Hausse générale des impayés

L’observatoire national des impayés a été mis en place en 2020 à la suite de la crise sanitaire. Cet observatoire, géré par la délégation interministérielle à l’hébergement et à l’accès au logement (DIHAL) et le ministère du logement, a pour objectif de quantifier les évolutions d’impayés de loyers et de charges et de proposer des actions pour limiter ces impayés dans le secteur privé et HLM.

Les séances sont présidées par le ministre du logement en fonction. C’est dans ce cadre que la CLCV a alerté à plusieurs reprises le gouvernement sur les mesures de soutien requises pour les locataires, qu’il s’agisse de plans d’étalement ou d’apurement des dettes, d’aides financières ou d’adaptation des dispositifs existants (bouclier tarifaire pour l’énergie, fonds de solidarité logement pour apurer les dettes, chèque énergie, hausse des APL). Concernant la situation, les données sont terribles. Pour la période 2023-2025, selon l’ANIL et la fondation pour le logement des défavorisés (FLD, ex-Fondation Abbé Pierre), nous avons une « hausse significative et durable des procédures pour impayés depuis 2020 ». Cette situation est confirmée chez l’ensemble des acteurs (bailleurs privés, bailleurs sociaux, ANIL, opérateurs de la CAF, logement accompagné). Les consultations pour dettes locatives ont progressé de 11 % entre 2023 et 204, et de 34 % depuis 2022.

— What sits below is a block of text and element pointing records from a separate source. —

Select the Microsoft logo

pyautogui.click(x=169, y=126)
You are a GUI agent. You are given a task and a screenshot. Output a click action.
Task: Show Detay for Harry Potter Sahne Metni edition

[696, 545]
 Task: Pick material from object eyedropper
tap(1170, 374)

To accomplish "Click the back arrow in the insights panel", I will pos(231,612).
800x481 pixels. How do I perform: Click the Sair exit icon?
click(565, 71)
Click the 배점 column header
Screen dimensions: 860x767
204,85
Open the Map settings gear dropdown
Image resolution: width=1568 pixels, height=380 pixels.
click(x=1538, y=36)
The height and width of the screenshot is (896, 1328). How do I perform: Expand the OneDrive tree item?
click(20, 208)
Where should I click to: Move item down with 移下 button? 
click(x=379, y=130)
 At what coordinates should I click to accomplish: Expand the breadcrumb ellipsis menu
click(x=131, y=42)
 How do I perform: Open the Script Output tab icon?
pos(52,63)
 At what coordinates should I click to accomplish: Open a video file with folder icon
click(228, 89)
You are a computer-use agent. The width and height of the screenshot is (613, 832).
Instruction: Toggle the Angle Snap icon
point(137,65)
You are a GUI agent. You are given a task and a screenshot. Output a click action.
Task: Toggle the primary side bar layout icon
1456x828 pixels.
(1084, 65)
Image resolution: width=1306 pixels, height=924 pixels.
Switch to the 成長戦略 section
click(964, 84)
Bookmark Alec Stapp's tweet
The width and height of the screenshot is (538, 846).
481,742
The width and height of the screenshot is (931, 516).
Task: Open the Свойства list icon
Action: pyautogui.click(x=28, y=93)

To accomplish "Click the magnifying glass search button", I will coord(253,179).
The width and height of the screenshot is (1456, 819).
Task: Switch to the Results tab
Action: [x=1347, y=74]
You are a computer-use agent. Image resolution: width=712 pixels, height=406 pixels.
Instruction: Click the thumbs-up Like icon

Au sein du parc social, 18,7 % des locataires avaient un retard de paiement du loyer au 31 décembre 2023. 6,4 % des ménages avaient un retard entre 1 et 3 mois, et 1,4 % avait un retard de plus de 3 mois. Cela signifie qu’environ 800 000 personnes avaient un retard de loyer de plus de 1 mois. Ces chiffres se retrouvent dans le nombre d’actions contre des locataires. Les commandements de payer sont en hausse de 25 % depuis 2020. Il en est de même pour les contentieux en justice (23 %), et plus grave encore avec les expulsions (125 %). Désormais, plus de 54 % des expulsions avec concours des forces de l’ordre ont lieu dans le parc social, soit plus de 13 000 pour l’année 2024, soit davantage que le parc privé. Le parc social n’est donc plus une garantie de maintien dans le logement en cas de difficulté.

Forte polarisation des montants des impayés

Un second signal d’alerte est le montant de l’impayé. D’après les données de l’ANIL dans le cadre de ses consultations départementales, la répartition des dettes locatives tend vers deux extrêmes : les dettes de moins de 1 000 euros et les dettes de plus de 6 000 euros, avec une dette autour des 3 000 euros dans la moitié des cas. Ces situations sont selon l’ANIL dues à une difficulté « à boucler les fins du mois », avec comme premier facteur la perte de revenu, suivi de la difficulté à gérer son budget. La hausse des loyers et charges ne concernerait que 1,8 % des consultations de l’ANIL dans les causes de dettes locatives, même si cette raison est en forte hausse (50 % par rapport à 2022). Toutefois cette analyse concerne surtout le parc privé, car les consultations de l’ANIL pour des dettes dans le parc social ne représentent que 25 % du total des consultations pour dettes, en progression par rapport à 2022 (5 %).

Pour la CLCV, cela révèle plutôt de la difficulté des locataires à obtenir une aide en cas de difficulté (dématérialisation et procédure trop complexe) et la forte progression des dettes liées aux régularisations de charges. Au sein de notre réseau, nous avons constaté de plus en plus de régularisations extrêmement fortes, allant de 2 000 euros à 10 000 euros pour une seule année. Nous avons à ce titre alerté le gouvernement sur l’aggravation des régularisations du fait de la disparition du bouclier tarifaire ou de sa mauvaise application par les bailleurs sociaux.

Pas de réponse du gouvernement face aux alertes

Face à cette situation dramatique, le gouvernement n’apporte pas de réponse. Nous lui avions toutefois fait plusieurs propositions, reprises par les autres acteurs présents. La première était l’harmonisation et la coordination des fonds de solidarité logement (FSL). Ces fonds, gérés par les départements, ne disposent pas des mêmes règles pour en bénéficier et des mêmes objectifs d’accompagnement. Dans certains départements, il s’agit d’une aide durable pour maintenir les locataires dans leur logement, et dans d’autres il s’agit seulement d’une aide temporaire souvent insuffisante. Il en est de même sur la nécessité d’augmenter les aides personnelles au logement (APL), notamment son forfait charges pour aider au paiement des factures de chauffage. Une prochaine réunion est prévue en octobre, afin d’évaluer l’évolution notamment dans le parc social. Nous y participerons et ferons entendre largement la voix des locataires.